All the fry are in a 10g tank at the moment. Bare bottom, Rena HOB filter and a heater. Very miminal. They are fed BBS 3 times a day and I do at least a 50% water change about every other day. I add water conditioner while I am refilling and so far there doesnt seem to be any need for using cycled water from my other tanks. I've always done it this way and seems to work well. I swear, maybe its just me, but I'm convinced they grow overnight with each water change. I know that frequent water changes and feeding will grow them out faster, but I swear its almost instant after a water change.

They are definately little piglets with fins, thats for sure. I have to add a little more and a little more of the BBS every day to compensate. Its fun to watch them stalk and eat the BBS and see their little bellies turn orange from being filled. I have to vacuum up the unhatched eggs and any little dead BBS from the floor of the tank every couple of days, so having a bare tank bottom helps.

As far as stress, they don't seem to have any problems. The best part about angel fry is right around the time they begin to develop their triangular shape, they begin learning about feeding time. I use a syringe with a piece of rigid piping from an undergravel filter attached with about an inch of air line as a coupler. I suck up the BBS with the syringe and then squirt them in the tank. At first the fry are sort of amazed at the unexplainable shower of BBS, but after a few weeks, they all swarm at the tube as soon as it hits the water. It looks like a school of pirhanna attacking a piece of raw meat. If you've never seen it, its quite entertaining.

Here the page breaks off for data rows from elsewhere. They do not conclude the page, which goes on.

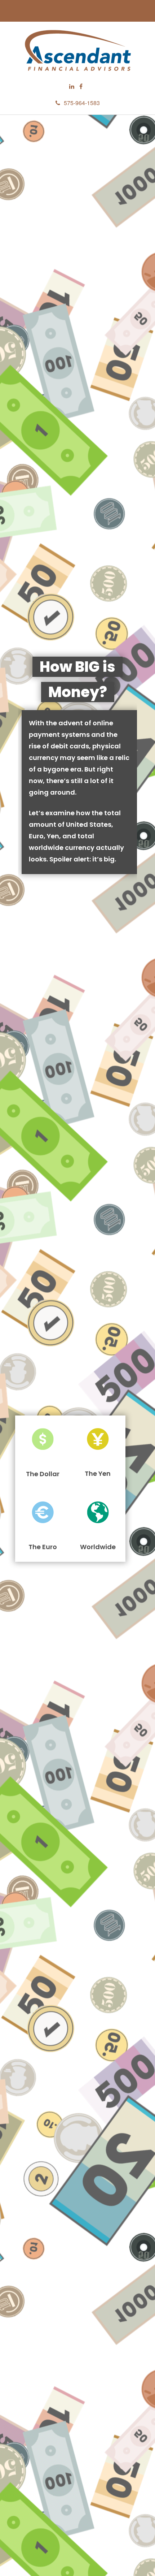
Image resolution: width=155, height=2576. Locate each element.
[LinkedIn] (71, 86)
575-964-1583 (82, 103)
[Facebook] (81, 86)
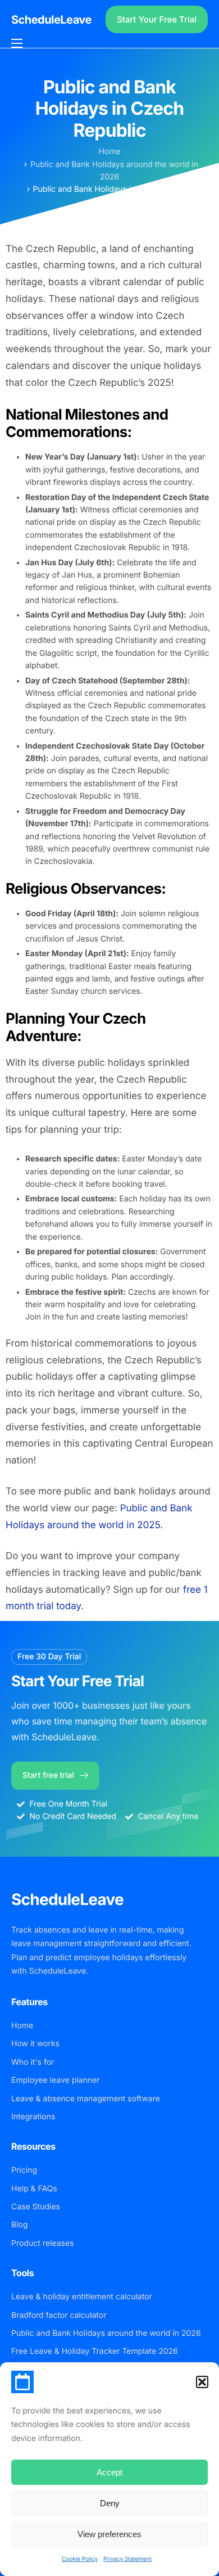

But going back to your question, they don't seem to get stressed unless you make sudden movement near the glass, but then, most all fish are that way.

J


----------



## night9eyes (Jan 12, 2011)

Great looking pics of your fry! In the first close up shot that little guy has one full and happy belly


----------



## JCoxRocks (Mar 22, 2005)

night9eyes said:


> Great looking pics of your fry! In the first close up shot that little guy has one full and happy belly


They certainly don't have any problem eating... thats for sure.

J


----------



## drbotts (Apr 10, 2011)

Updates!


----------



## JCoxRocks (Mar 22, 2005)

Took all of the rainbowfish back to the store and traded them in on some more German Blue Rams and German Gold Rams. I just cant get enough of these little guys and their personalities. Plus they seem to readily breed in my tank conditions. At some point I will find a pair and try my luck at breeding them in a separate tank.

Just to please drbotts, I got out the camera and got a little trigger happy with all of my tank's inhabitants. Hope you enjoy!

German Blue Rams


































German Gold Rams


















Bolivian Rams










Congo Tetras










One of my super fat Otos










One of my Zebra Otos (they love the manzanita)










Some shots of my angels


































My breeding pair! Mom (silver) and dad (black zebra)










An "artsy" shot of my polygonum pearling










And last but not least, some shots of my angel fry (3 weeks old). These photos are awful and I'm not proud of them at all. Unfortunately I have a planaria outbreak in my fry tank and my macro lens struggles on what to focus on. I wish they were better photos, but you can get the basic idea on where they are developmentally from these terrible blurry photos



























And last but not least, what journal entry would be complete without a FTS?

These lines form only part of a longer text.